Saved data entries:

BEGIN

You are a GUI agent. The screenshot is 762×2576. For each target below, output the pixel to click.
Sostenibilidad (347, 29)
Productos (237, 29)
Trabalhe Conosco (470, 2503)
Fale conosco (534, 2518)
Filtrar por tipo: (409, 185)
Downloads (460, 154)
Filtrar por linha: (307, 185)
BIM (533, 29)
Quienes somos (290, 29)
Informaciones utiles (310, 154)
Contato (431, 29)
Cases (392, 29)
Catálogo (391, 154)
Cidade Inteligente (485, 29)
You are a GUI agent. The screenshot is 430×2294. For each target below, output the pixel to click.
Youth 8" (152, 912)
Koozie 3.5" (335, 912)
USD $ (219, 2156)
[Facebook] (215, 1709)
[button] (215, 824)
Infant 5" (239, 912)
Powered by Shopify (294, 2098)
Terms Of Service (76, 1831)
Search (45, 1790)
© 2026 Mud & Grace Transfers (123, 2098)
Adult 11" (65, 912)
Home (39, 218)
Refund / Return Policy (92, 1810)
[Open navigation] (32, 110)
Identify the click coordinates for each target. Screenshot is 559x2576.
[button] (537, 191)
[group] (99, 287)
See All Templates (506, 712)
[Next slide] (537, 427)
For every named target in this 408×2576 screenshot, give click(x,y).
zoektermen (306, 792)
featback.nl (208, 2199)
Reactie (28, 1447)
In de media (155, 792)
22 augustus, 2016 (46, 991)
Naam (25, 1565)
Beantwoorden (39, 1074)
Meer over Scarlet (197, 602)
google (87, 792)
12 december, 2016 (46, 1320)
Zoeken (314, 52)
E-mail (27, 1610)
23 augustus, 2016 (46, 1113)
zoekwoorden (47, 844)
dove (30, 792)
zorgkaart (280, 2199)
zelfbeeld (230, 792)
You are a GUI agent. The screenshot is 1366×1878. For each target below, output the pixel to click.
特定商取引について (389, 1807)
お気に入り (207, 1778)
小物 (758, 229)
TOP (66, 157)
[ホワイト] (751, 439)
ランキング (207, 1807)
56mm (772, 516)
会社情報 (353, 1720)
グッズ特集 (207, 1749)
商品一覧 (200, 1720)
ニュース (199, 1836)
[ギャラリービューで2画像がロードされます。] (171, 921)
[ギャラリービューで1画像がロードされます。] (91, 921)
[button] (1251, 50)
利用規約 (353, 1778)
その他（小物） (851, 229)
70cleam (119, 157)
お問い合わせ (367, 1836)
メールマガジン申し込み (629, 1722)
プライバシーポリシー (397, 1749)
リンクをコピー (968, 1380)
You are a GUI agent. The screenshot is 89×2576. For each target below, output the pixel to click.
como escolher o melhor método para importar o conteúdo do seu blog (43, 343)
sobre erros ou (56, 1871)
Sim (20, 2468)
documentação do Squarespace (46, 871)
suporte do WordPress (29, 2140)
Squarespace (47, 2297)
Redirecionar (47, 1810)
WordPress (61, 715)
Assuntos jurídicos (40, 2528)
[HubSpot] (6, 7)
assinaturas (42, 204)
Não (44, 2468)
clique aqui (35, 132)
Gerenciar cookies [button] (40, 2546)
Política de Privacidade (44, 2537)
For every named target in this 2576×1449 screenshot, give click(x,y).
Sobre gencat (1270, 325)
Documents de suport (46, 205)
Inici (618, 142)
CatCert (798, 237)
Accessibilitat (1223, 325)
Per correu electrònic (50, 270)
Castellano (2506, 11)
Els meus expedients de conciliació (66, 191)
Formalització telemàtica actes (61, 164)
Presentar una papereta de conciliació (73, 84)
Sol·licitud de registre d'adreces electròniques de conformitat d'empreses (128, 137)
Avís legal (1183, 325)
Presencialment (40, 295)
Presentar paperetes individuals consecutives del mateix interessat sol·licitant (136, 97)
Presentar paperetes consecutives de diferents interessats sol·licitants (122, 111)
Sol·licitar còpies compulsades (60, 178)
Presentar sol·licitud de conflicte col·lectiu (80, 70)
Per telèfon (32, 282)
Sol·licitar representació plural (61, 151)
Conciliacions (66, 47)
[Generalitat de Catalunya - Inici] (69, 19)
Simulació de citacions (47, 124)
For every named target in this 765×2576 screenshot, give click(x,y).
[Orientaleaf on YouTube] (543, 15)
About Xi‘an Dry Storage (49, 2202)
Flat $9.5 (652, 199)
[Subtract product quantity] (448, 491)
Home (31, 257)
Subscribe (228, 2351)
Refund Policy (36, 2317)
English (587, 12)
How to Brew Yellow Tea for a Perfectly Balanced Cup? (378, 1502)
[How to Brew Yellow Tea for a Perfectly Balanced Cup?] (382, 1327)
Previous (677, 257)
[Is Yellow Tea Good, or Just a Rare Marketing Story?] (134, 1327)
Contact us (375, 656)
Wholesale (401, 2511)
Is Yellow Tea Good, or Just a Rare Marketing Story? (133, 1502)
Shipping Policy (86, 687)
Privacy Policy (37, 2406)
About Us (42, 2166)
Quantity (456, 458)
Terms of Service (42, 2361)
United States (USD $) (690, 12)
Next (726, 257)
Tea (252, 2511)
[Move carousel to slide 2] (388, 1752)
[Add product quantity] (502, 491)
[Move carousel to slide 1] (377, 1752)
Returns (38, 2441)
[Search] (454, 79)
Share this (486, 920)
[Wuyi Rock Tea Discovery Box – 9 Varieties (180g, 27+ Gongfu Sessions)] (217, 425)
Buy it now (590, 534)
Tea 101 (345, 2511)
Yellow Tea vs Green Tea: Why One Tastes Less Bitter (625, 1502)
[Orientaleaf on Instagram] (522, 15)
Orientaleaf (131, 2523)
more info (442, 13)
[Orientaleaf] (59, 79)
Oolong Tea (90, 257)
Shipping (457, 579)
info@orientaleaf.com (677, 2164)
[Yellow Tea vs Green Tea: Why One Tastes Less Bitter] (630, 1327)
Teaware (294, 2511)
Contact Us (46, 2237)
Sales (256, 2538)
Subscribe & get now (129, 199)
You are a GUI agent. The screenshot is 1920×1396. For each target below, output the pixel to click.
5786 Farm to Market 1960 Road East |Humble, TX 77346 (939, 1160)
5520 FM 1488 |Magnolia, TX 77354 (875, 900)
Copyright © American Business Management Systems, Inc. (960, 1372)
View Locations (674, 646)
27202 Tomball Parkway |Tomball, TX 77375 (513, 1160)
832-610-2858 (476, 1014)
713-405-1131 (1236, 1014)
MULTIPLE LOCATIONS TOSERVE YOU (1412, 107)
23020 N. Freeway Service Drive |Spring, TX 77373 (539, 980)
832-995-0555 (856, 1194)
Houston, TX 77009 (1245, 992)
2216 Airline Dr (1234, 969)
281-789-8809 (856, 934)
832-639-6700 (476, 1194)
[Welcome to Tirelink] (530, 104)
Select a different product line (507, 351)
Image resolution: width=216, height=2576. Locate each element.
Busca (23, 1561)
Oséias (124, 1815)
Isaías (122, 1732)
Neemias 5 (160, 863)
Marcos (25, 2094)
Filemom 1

END

Write out the records above exactly, from the opening line to the line with "ニュース (199, 1836)", including both, with nothing added.

▶ SOLUTION FOR THIS TASK:
You are a GUI agent. The screenshot is 762×2576. For each target below, output the pixel to click.
Sostenibilidad (347, 29)
Productos (237, 29)
Trabalhe Conosco (470, 2503)
Fale conosco (534, 2518)
Filtrar por tipo: (409, 185)
Downloads (460, 154)
Filtrar por linha: (307, 185)
BIM (533, 29)
Quienes somos (290, 29)
Informaciones utiles (310, 154)
Contato (431, 29)
Cases (392, 29)
Catálogo (391, 154)
Cidade Inteligente (485, 29)
You are a GUI agent. The screenshot is 430×2294. For each target below, output the pixel to click.
Youth 8" (152, 912)
Koozie 3.5" (335, 912)
USD $ (219, 2156)
[Facebook] (215, 1709)
[button] (215, 824)
Infant 5" (239, 912)
Powered by Shopify (294, 2098)
Terms Of Service (76, 1831)
Search (45, 1790)
© 2026 Mud & Grace Transfers (123, 2098)
Adult 11" (65, 912)
Home (39, 218)
Refund / Return Policy (92, 1810)
[Open navigation] (32, 110)
Identify the click coordinates for each target. Screenshot is 559x2576.
[button] (537, 191)
[group] (99, 287)
See All Templates (506, 712)
[Next slide] (537, 427)
For every named target in this 408×2576 screenshot, give click(x,y).
zoektermen (306, 792)
featback.nl (208, 2199)
Reactie (28, 1447)
In de media (155, 792)
22 augustus, 2016 (46, 991)
Naam (25, 1565)
Beantwoorden (39, 1074)
Meer over Scarlet (197, 602)
google (87, 792)
12 december, 2016 (46, 1320)
Zoeken (314, 52)
E-mail (27, 1610)
23 augustus, 2016 (46, 1113)
zoekwoorden (47, 844)
dove (30, 792)
zorgkaart (280, 2199)
zelfbeeld (230, 792)
You are a GUI agent. The screenshot is 1366×1878. For each target below, output the pixel to click.
特定商取引について (389, 1807)
お気に入り (207, 1778)
小物 (758, 229)
TOP (66, 157)
[ホワイト] (751, 439)
ランキング (207, 1807)
56mm (772, 516)
会社情報 (353, 1720)
グッズ特集 (207, 1749)
商品一覧 (200, 1720)
ニュース (199, 1836)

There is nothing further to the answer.